The Kenya Internet Exchange Point (KIXP) has successfully relocated to the East Africa Data Centre, the first Tier 3 data centre in East and Central Africa, as part of the drive to raise local internet traffic and performance to international standards.
KIXP moved into the East Africa Data Centre in Nairobi in December last year. With 30 peering members across telcos, corporates and independent ISPs, KIXP is now one of the largest internet exchanges in Sub Saharan Africa, saving local providers nearly $1.5m a year on international connectivity charges, according to the Internet Society.
Research conducted by independent strategy and research consultancy, Analysys Mason, found the IXPs in Kenya and Nigeria had saved millions in telecommunications costs, raising additional revenues, accelerating local data exchange, and encouraging the development of locally hosted content and services.
The report showed that KIXP has dramatically reduced latency of local traffic, speeding data from 200-600ms (milliseconds) to 2-10ms, on average.
The presence of an effective KIXP induced Google to place a cache in both Kenya and Nigeria in 2011, which has significantly increased the amount of locally distributed content (notably YouTube videos) at faster speeds. Improved access to local content has led to increased usage, subsequently helping to increase the mobile data market by at least $6m per year in Kenya.
Telecommunications Service Providers Association of Kenya (TESPOK) CEO Fiona Asonga said KIXP had a key role to play in satisfying the growth in Kenyan demand for internet bandwidth and latency-sensitive traffic. KIXP is now delivering an average of 1.2Gbps in bandwidth exchange, compared with 900 Kbps a decade ago when it opened – a more than 1000-fold increase.
In 2008, KIXP reported an annual growth rate of over 300 per cent making it the fastest growing internet exchange point in the world.
“We are delighted to now see the KIXP furnished in the region’s top data centre with scope to expand as fast as it needs to in keeping pace with internet use in Kenya and data demand,” she said.
There are four tiers of data storage worldwide. As yet, Africa has no dedicated Tier 4 facilities, which provide the highest level of data security. However, EADC, which guarantees 99.98 per cent availability of data in order to qualify for this grading, is the first to reach these standards in East and Central Africa.

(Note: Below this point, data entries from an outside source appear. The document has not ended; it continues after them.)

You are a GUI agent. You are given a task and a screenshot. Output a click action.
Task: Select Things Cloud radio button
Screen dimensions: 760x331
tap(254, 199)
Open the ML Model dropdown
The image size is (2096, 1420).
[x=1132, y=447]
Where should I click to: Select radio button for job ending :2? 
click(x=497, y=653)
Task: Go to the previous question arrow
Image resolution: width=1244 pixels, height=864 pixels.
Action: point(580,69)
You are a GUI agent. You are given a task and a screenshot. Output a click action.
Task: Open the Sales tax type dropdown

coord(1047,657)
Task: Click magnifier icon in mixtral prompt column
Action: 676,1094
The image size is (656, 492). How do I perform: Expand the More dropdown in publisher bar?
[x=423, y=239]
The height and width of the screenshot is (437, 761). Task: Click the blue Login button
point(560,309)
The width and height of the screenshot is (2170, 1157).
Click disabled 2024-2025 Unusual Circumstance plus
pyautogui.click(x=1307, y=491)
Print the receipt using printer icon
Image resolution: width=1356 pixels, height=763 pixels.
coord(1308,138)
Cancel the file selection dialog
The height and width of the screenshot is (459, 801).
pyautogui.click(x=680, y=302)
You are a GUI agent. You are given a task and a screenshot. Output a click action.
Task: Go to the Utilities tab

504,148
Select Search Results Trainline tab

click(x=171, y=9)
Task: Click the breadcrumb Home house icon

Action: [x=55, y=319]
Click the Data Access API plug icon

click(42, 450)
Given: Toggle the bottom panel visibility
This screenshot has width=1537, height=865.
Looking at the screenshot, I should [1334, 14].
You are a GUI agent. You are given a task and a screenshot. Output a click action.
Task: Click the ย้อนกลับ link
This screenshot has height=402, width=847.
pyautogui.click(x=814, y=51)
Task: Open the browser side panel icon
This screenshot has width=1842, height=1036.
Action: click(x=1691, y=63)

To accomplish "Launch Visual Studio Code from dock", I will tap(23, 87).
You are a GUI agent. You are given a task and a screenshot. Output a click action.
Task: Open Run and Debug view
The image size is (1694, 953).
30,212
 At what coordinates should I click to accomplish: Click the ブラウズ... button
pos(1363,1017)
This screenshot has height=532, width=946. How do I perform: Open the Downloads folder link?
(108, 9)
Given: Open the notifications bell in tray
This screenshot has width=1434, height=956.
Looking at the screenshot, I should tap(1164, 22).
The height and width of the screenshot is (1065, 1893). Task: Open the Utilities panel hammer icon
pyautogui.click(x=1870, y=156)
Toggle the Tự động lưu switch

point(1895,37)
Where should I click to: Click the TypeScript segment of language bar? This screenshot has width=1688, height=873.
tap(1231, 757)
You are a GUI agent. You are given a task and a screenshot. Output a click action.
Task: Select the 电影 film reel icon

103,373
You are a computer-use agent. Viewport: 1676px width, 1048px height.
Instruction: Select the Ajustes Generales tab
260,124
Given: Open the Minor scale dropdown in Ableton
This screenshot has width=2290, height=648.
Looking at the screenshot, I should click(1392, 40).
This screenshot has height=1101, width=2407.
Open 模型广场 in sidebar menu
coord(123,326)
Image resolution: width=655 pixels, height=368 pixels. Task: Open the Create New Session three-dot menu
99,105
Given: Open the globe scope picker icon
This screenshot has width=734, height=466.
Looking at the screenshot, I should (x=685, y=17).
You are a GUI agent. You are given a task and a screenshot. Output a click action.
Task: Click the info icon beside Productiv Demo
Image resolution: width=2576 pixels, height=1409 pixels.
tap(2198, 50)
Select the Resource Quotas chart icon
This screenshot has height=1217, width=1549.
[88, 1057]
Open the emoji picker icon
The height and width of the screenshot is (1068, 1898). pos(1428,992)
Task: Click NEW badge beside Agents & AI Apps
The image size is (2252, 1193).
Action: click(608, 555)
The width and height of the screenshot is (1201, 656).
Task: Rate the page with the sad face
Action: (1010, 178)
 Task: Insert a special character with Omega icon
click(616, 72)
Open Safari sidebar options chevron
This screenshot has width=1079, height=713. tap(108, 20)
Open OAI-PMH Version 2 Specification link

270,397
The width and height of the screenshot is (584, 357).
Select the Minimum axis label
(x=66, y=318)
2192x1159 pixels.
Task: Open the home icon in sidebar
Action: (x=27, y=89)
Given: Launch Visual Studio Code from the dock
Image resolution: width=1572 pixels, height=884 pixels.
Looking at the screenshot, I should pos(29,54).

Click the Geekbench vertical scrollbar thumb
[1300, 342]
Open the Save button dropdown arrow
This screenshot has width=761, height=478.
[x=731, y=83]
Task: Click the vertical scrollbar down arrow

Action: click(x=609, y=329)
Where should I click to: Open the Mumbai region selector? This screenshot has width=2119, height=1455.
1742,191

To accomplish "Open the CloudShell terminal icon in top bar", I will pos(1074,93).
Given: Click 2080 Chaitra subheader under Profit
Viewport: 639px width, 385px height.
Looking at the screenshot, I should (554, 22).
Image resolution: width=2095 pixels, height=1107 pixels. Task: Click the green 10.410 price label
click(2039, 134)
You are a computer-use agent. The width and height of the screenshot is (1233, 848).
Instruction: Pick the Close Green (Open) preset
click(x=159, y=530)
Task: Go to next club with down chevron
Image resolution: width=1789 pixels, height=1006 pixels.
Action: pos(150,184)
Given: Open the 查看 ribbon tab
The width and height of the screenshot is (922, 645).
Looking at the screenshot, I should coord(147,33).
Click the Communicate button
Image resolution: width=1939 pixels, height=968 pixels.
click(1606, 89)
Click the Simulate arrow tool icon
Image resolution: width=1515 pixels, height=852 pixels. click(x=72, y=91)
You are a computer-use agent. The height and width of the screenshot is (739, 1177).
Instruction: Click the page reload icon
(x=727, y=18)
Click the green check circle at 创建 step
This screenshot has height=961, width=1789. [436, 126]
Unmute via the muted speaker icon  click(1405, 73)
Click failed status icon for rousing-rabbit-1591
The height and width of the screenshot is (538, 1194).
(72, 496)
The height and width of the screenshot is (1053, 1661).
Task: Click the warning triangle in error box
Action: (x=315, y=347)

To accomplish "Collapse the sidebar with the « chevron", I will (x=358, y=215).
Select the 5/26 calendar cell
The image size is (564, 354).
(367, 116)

It is the largest and most sophisticated data centre in the region, offering carrier-neutral, secure and reliable space for dedicated hosting, interconnect services, co-location, disaster recovery, network-based services, applications and cloud services to carriers, network providers and enterprises from across the continent. It is now hosting several banks, mobile network operators, ISPs and cloud solution providers.
KIXP, which was previously hosted at Bruce House within the Nairobi Central Business District, is an important facility to the national internet community in ensuring best practice in service delivery to its members, faster speeds for end users and an enjoyable online experience for Kenya’s internet users.
Services at the KIXP are not limited to ISPs but also to other stakeholders such as mobile operators, network infrastructure operators, banks, academic and research networks, security experts, media houses and government Institutions such as the Kenya Revenue Authority, which relies on the IXP to allow online income tax reporting for citizens as well as clearing customs for importers.
The TESPOK CEO urged organisations that have not yet routed their traffic through the KIXP to do so and maximize the cost and delivery gains from the local internet exchange point. KIXP members also receive information relating to online security threats and vulnerabilities on their networks through the Industry Computer Security Incident Response Team.